Seminar: TPP, Investor-State Dispute Settlement and Intellectual Property

REGIONAL ECONOMIC STUDIES PROGRAMME
AND SINGAPORE APEC STUDY CENTRE SEMINAR

 

About the Seminar

Amongst the two most contentious issues in the Trans-Pacific Partnership (TPP) Agreement are those related to the provisions on investor-state dispute settlement (ISDS) and intellectual property (IP). This seminar will feature the reflections and analyses of two eminent scholars on how the ISDS and IP provisions in TPP will affect Southeast Asian countries.

Registration

To register, please please fill in this form and email to iseasevents3@iseas.edu.sg by 4 August 2016.

 

Programme

9:30 -10:00 am Registration
10:00 -10:30 am The Impact of TPP Investor-State Dispute Settlement on
Southeast Asia

  • Professor Luke NOTTAGE, University of Sydney
10:30 -11:00 am Understanding the Trans-Pacific Partnership (TPP) Intellectual Property Landscape and its implications for ASEAN

  • Assoc Professor Elizabeth Siew-Kuan NG, National University of Singapore
11:00 -11:30 pm Discussions


Programme Details

The Impact of TPP Investor-State Dispute Settlement on Southeast Asia

Professor Luke NOTTAGE
University of Sydney


Abstract

The Trans-Pacific Partnership (TPP) Agreement signed in February 2016 by 12 Asia-Pacific economies provides foreign investors with the option of investor-state dispute settlement (ISDS), as well as inter-state arbitration, to enforce substantive provisions on investment liberalisation and protection offered by host states to encourage more inbound investment. Although ISDS creates a more credible enforcement mechanism, concerns have been growing that it leads to too many costly arbitrations that also overly restrict host state regulatory autonomy.

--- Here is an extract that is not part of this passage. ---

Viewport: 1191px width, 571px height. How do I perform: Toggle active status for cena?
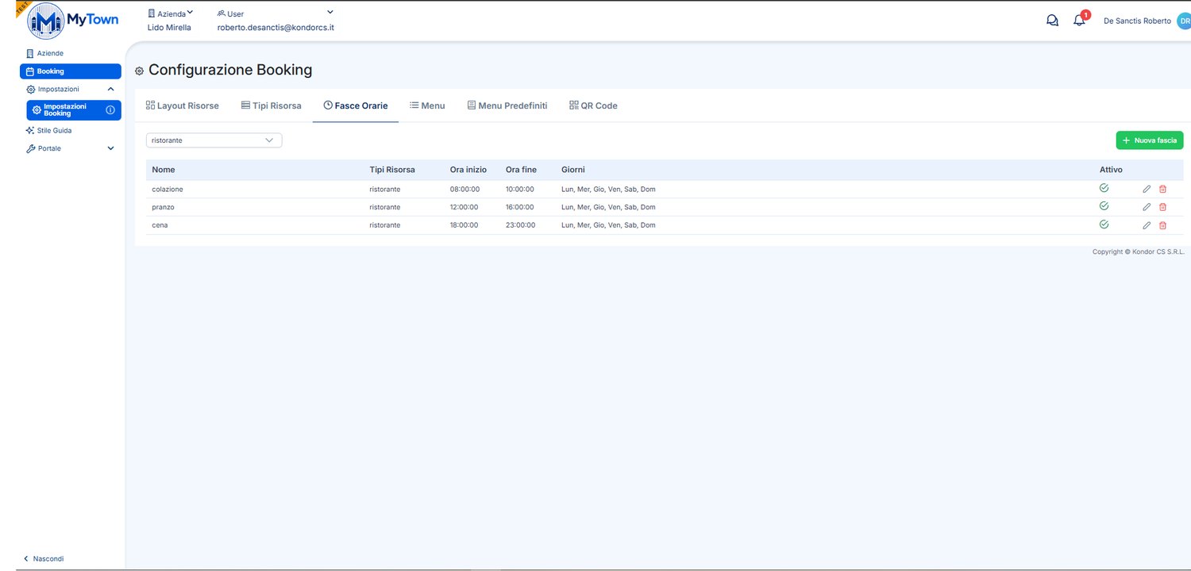[1104, 224]
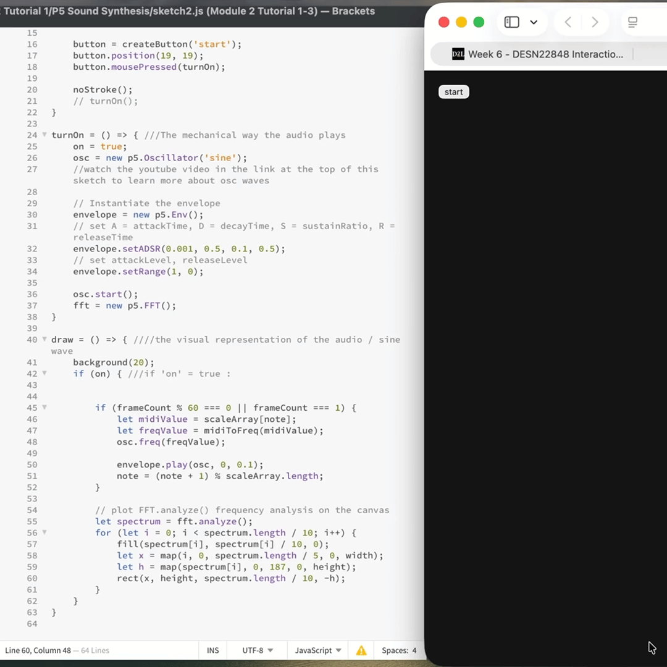Collapse the spectrum for loop fold arrow
This screenshot has width=667, height=667.
pyautogui.click(x=44, y=532)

To assess the impact of the TPP’s ISDS provisions, it is useful to consider regional investment trend and the broader ISDS experiences and policy positions on the part of existing signatories from ASEAN member states (Brunei, Malaysia, Singapore and Vietnam), as well as several others that have already indicated interest in joining the TPP after it comes into force (Indonesia, Philippines and Thailand). The first half of the paper shows they have mostly (except for Indonesia) already weathered quite successfully a few initial claims, which otherwise tend statistically to lead to strong adverse reactions in host states. Alternatively, Brunei and Singapore are unlikely to be subjected to ISDS claims and then react strongly against this procedure, meaning a major impact from the TPP provisions.

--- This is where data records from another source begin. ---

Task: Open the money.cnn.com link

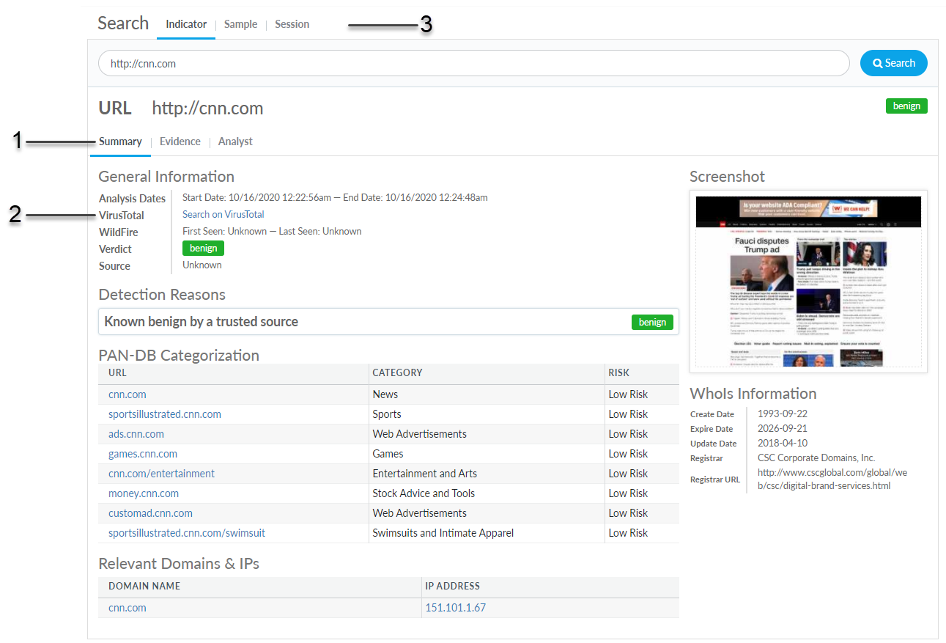Action: click(x=144, y=493)
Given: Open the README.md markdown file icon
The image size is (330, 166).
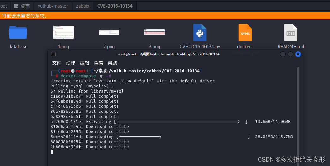Looking at the screenshot, I should pyautogui.click(x=291, y=32).
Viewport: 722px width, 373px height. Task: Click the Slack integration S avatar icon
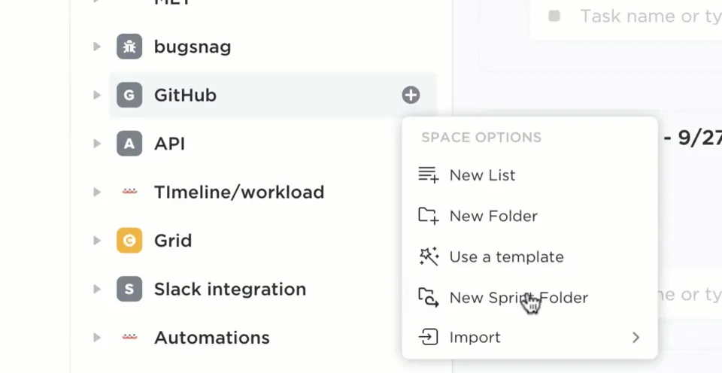[x=129, y=289]
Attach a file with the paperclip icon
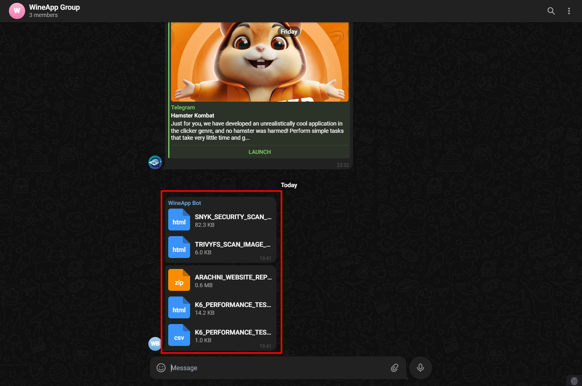 [394, 367]
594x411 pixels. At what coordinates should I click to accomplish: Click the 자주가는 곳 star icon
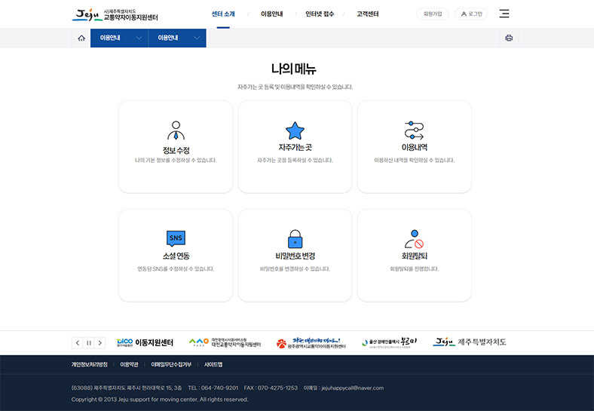pyautogui.click(x=295, y=130)
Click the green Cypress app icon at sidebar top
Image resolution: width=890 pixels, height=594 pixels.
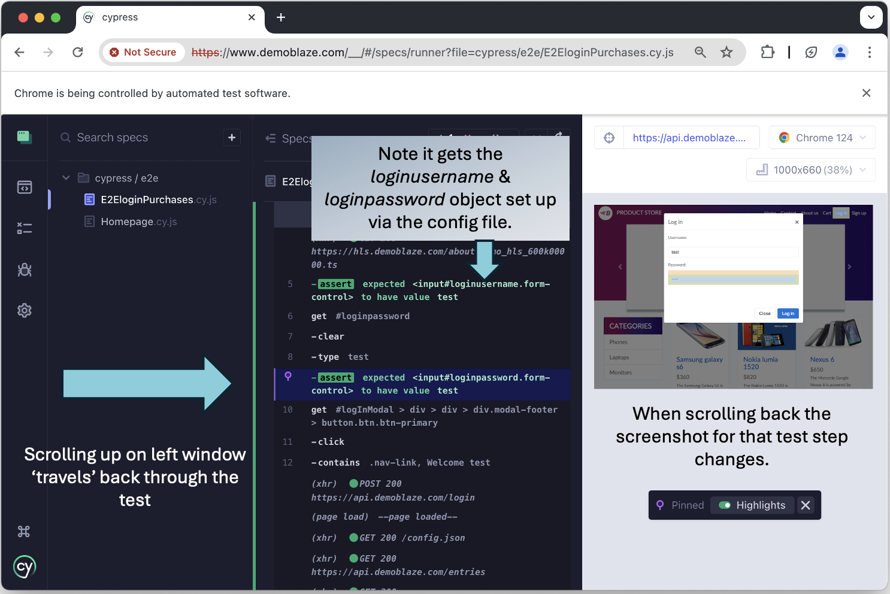pyautogui.click(x=24, y=137)
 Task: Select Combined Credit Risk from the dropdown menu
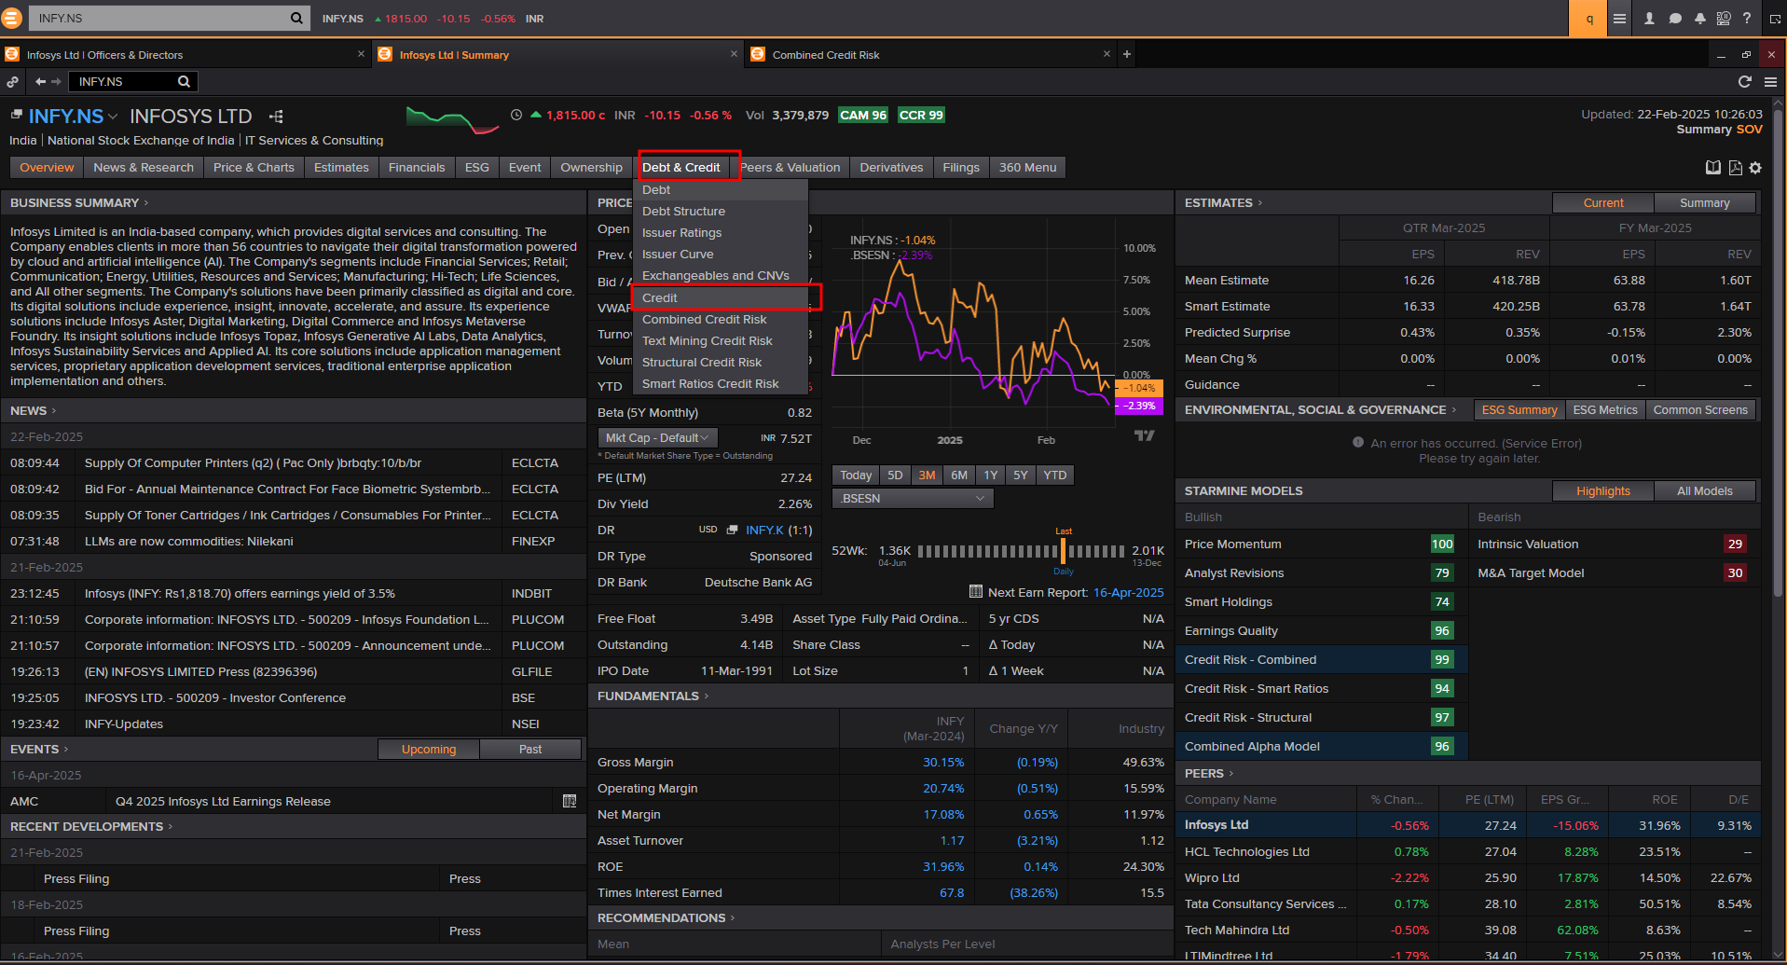[x=704, y=320]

The second half of the paper examines the ISDS provisions of the TPP, as well as key features of the substantive provisions on investment that the mechanism is designed to enforce, against trends in the past and present treaty practice of the existing and potential ASEAN signatories. The analysis suggests that the TPP provisions are quite similar to those in their recent investment treaties, and indeed often more favourable to host state interests than their earlier standalone Bilateral Investment Treaties. From this perspective too, therefore, the TPP investment chapter may not have such a large adverse impact in Southeast Asia as some commentators have feared.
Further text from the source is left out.